Starting with the line containing "Click the network up/down arrows indicator" and going on through the end of the material, write those lines again with "indicator" changed to "icon" and everything else left the same. Leave the pictures out.
start Excerpted data
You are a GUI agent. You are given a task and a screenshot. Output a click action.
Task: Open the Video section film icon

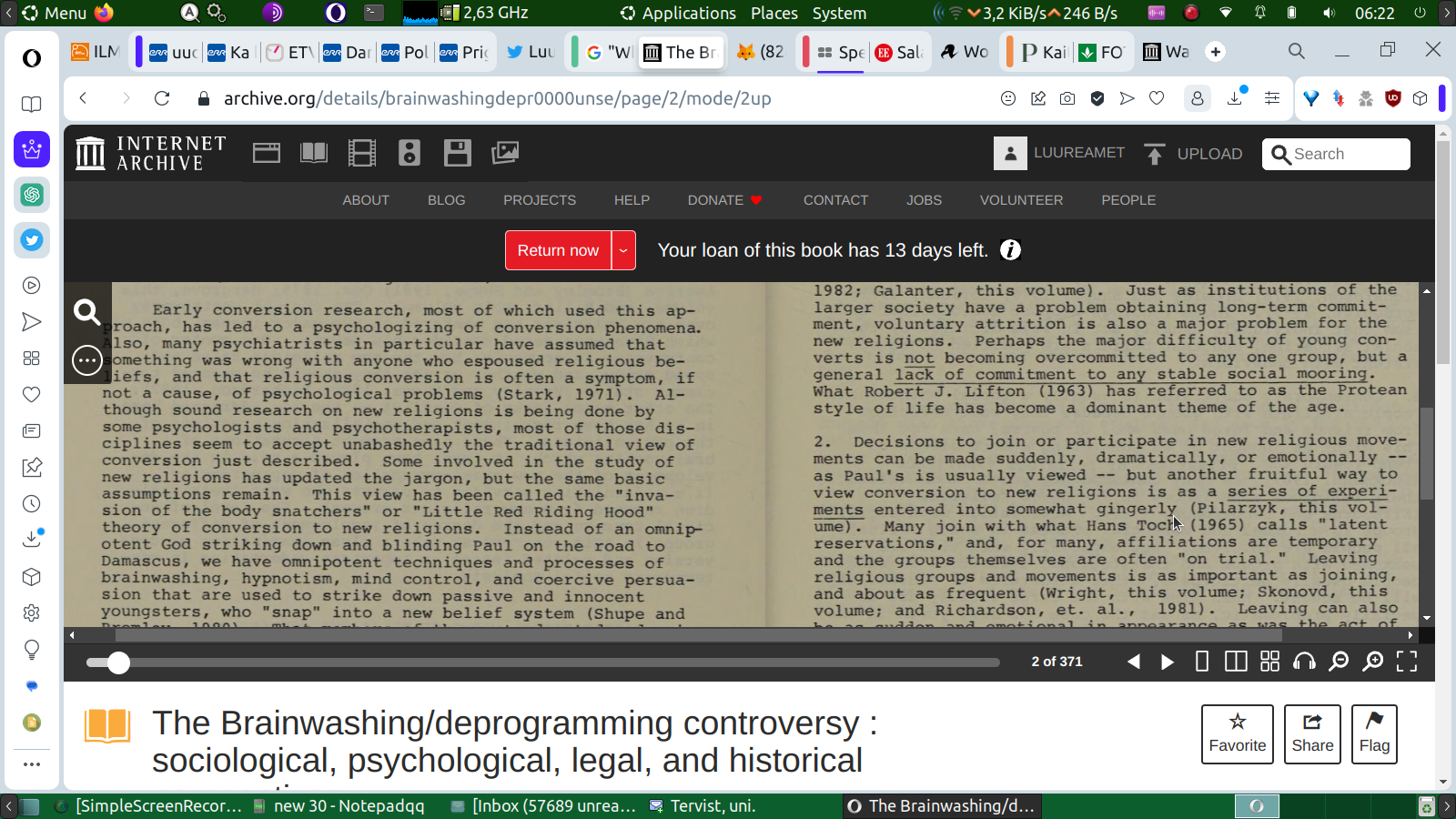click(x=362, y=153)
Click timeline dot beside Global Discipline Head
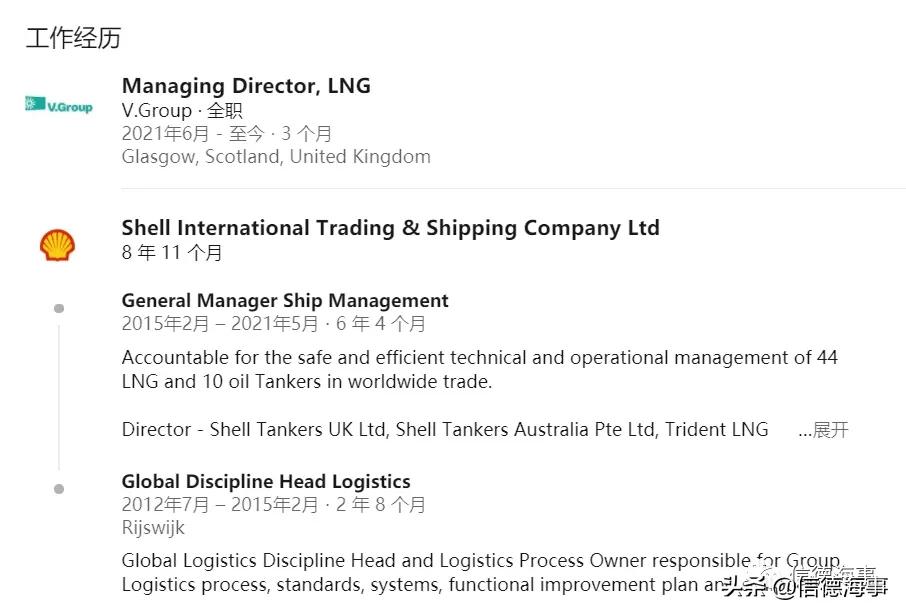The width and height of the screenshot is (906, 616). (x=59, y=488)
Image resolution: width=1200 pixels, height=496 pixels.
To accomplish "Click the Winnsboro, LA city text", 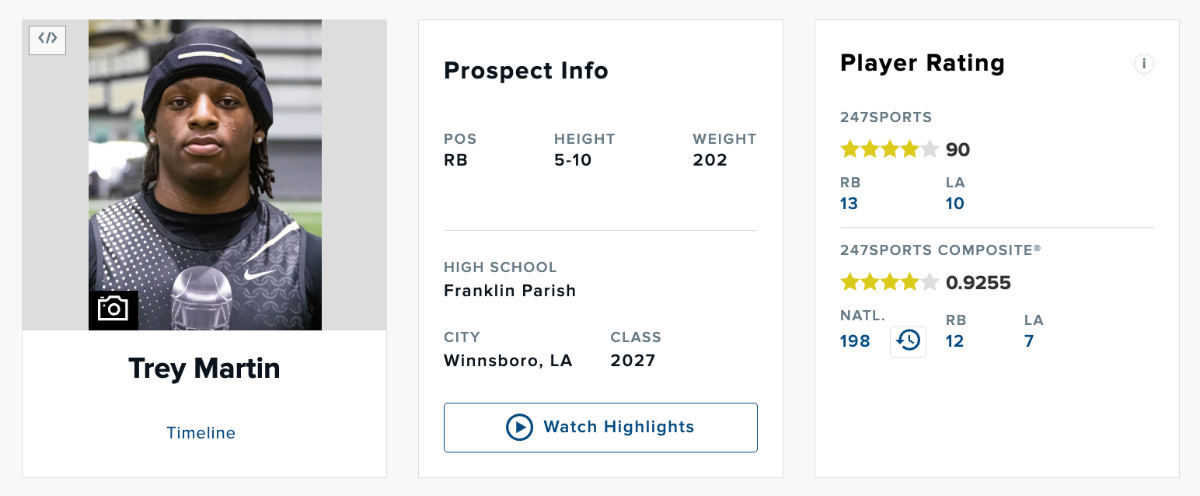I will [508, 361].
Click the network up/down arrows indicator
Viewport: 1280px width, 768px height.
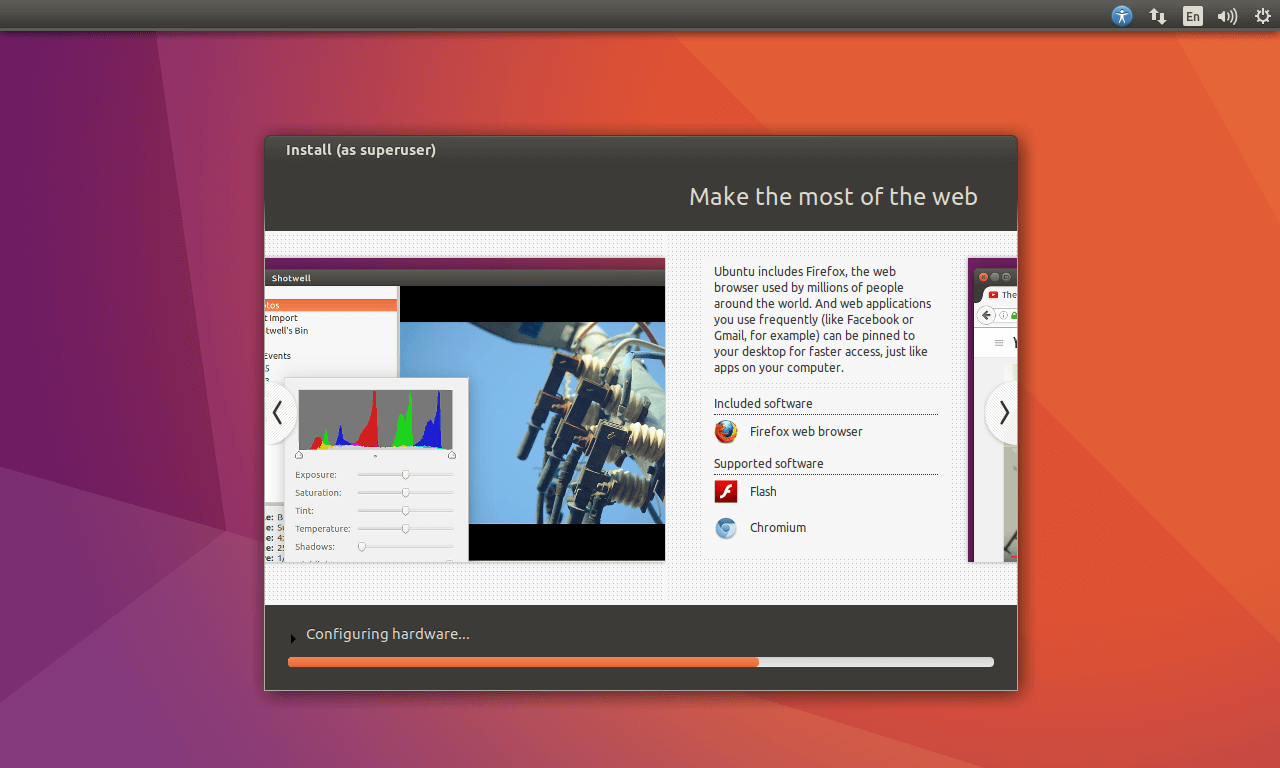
end Excerpted data
Expected output:
Click the network up/down arrows icon
Viewport: 1280px width, 768px height.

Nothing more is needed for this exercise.